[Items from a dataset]
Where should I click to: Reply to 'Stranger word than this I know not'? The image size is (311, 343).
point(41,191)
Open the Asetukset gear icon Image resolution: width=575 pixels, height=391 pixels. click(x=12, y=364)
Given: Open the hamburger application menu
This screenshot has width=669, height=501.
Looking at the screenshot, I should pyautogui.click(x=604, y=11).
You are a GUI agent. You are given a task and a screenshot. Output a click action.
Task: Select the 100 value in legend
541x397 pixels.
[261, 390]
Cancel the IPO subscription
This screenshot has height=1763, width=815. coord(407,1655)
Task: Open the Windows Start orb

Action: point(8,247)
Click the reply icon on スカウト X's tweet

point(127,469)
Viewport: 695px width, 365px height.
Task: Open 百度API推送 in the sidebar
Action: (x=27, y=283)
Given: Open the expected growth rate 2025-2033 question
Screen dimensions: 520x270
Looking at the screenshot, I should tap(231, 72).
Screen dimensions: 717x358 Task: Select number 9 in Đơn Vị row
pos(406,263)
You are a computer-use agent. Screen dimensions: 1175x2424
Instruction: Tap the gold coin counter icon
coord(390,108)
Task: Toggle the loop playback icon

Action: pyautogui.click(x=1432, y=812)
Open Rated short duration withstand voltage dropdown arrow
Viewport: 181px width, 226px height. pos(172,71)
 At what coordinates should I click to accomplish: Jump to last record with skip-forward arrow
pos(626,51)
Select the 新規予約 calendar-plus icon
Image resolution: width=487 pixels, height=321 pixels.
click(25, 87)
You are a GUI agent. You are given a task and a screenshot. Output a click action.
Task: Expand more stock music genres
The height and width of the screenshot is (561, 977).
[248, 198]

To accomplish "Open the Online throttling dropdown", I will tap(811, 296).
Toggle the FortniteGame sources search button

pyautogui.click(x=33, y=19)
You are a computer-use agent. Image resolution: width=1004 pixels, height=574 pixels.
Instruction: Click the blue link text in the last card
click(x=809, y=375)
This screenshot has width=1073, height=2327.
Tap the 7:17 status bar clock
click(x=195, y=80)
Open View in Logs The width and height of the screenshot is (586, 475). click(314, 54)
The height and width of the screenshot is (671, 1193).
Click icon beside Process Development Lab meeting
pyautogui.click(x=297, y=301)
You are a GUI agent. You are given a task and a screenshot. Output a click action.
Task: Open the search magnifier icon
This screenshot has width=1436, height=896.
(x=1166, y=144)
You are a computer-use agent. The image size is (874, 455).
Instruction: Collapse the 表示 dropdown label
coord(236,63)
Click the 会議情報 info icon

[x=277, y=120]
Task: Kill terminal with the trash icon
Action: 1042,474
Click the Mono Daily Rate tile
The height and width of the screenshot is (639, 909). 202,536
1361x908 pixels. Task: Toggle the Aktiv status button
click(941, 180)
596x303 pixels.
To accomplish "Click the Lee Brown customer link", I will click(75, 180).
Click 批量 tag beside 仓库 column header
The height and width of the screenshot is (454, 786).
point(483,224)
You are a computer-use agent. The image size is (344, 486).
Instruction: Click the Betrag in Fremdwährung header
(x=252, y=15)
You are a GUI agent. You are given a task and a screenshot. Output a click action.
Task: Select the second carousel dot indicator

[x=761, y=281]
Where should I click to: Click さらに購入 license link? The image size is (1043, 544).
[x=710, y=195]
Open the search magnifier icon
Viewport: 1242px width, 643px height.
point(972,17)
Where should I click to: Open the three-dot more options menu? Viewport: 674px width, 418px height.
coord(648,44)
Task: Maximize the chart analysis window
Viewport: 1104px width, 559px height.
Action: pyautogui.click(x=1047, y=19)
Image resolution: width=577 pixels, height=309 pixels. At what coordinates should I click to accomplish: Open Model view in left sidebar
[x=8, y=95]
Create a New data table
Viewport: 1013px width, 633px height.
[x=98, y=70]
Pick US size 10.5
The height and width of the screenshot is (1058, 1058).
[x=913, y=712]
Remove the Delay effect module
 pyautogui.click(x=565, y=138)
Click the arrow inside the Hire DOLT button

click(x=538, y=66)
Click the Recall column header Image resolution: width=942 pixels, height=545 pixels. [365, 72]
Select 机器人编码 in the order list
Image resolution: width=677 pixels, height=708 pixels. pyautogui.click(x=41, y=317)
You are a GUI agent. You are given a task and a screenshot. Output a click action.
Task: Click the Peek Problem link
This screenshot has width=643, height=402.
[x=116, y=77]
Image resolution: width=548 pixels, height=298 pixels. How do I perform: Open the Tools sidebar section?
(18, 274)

| REQUIREMENTS |
Change "Screen dimensions" to "Display size" wherever it occurs in the lines above, and reproduce all the lines with everything else left as it was.

| REPLY |
Where should I click to: Reply to 'Stranger word than this I know not'? The image size is (311, 343).
point(41,191)
Open the Asetukset gear icon Image resolution: width=575 pixels, height=391 pixels. click(x=12, y=364)
Given: Open the hamburger application menu
This screenshot has width=669, height=501.
Looking at the screenshot, I should pyautogui.click(x=604, y=11).
You are a GUI agent. You are given a task and a screenshot. Output a click action.
Task: Select the 100 value in legend
541x397 pixels.
[261, 390]
Cancel the IPO subscription
This screenshot has height=1763, width=815. coord(407,1655)
Task: Open the Windows Start orb

Action: point(8,247)
Click the reply icon on スカウト X's tweet

point(127,469)
Viewport: 695px width, 365px height.
Task: Open 百度API推送 in the sidebar
Action: (x=27, y=283)
Given: Open the expected growth rate 2025-2033 question
Display size: 520x270
Looking at the screenshot, I should tap(231, 72).
Display size: 717x358 Task: Select number 9 in Đơn Vị row
pos(406,263)
You are a computer-use agent. Display size: 1175x2424
Instruction: Tap the gold coin counter icon
coord(390,108)
Task: Toggle the loop playback icon

Action: pyautogui.click(x=1432, y=812)
Open Rated short duration withstand voltage dropdown arrow
Viewport: 181px width, 226px height. pos(172,71)
 At what coordinates should I click to accomplish: Jump to last record with skip-forward arrow
pos(626,51)
Select the 新規予約 calendar-plus icon
Image resolution: width=487 pixels, height=321 pixels.
click(25, 87)
You are a GUI agent. You are given a task and a screenshot. Output a click action.
Task: Expand more stock music genres
The height and width of the screenshot is (561, 977).
[248, 198]

To accomplish "Open the Online throttling dropdown", I will tap(811, 296).
Toggle the FortniteGame sources search button

pyautogui.click(x=33, y=19)
You are a computer-use agent. Image resolution: width=1004 pixels, height=574 pixels.
Instruction: Click the blue link text in the last card
click(x=809, y=375)
This screenshot has width=1073, height=2327.
Tap the 7:17 status bar clock
click(x=195, y=80)
Open View in Logs The width and height of the screenshot is (586, 475). click(314, 54)
The height and width of the screenshot is (671, 1193).
Click icon beside Process Development Lab meeting
pyautogui.click(x=297, y=301)
You are a GUI agent. You are given a task and a screenshot. Output a click action.
Task: Open the search magnifier icon
This screenshot has width=1436, height=896.
(x=1166, y=144)
You are a computer-use agent. The image size is (874, 455).
Instruction: Collapse the 表示 dropdown label
coord(236,63)
Click the 会議情報 info icon

[x=277, y=120]
Task: Kill terminal with the trash icon
Action: 1042,474
Click the Mono Daily Rate tile
The height and width of the screenshot is (639, 909). 202,536
1361x908 pixels. Task: Toggle the Aktiv status button
click(941, 180)
596x303 pixels.
To accomplish "Click the Lee Brown customer link", I will click(75, 180).
Click 批量 tag beside 仓库 column header
The height and width of the screenshot is (454, 786).
point(483,224)
You are a computer-use agent. The image size is (344, 486).
Instruction: Click the Betrag in Fremdwährung header
(x=252, y=15)
You are a GUI agent. You are given a task and a screenshot. Output a click action.
Task: Select the second carousel dot indicator

[x=761, y=281]
Where should I click to: Click さらに購入 license link? The image size is (1043, 544).
[x=710, y=195]
Open the search magnifier icon
Viewport: 1242px width, 643px height.
point(972,17)
Where should I click to: Open the three-dot more options menu? Viewport: 674px width, 418px height.
coord(648,44)
Task: Maximize the chart analysis window
Viewport: 1104px width, 559px height.
Action: pyautogui.click(x=1047, y=19)
Image resolution: width=577 pixels, height=309 pixels. At what coordinates should I click to accomplish: Open Model view in left sidebar
[x=8, y=95]
Create a New data table
Viewport: 1013px width, 633px height.
[x=98, y=70]
Pick US size 10.5
The height and width of the screenshot is (1058, 1058).
[x=913, y=712]
Remove the Delay effect module
 pyautogui.click(x=565, y=138)
Click the arrow inside the Hire DOLT button

click(x=538, y=66)
Click the Recall column header Image resolution: width=942 pixels, height=545 pixels. [365, 72]
Select 机器人编码 in the order list
Image resolution: width=677 pixels, height=708 pixels. pyautogui.click(x=41, y=317)
You are a GUI agent. You are given a task and a screenshot. Output a click action.
Task: Click the Peek Problem link
This screenshot has width=643, height=402.
[x=116, y=77]
Image resolution: width=548 pixels, height=298 pixels. How do I perform: Open the Tools sidebar section?
(18, 274)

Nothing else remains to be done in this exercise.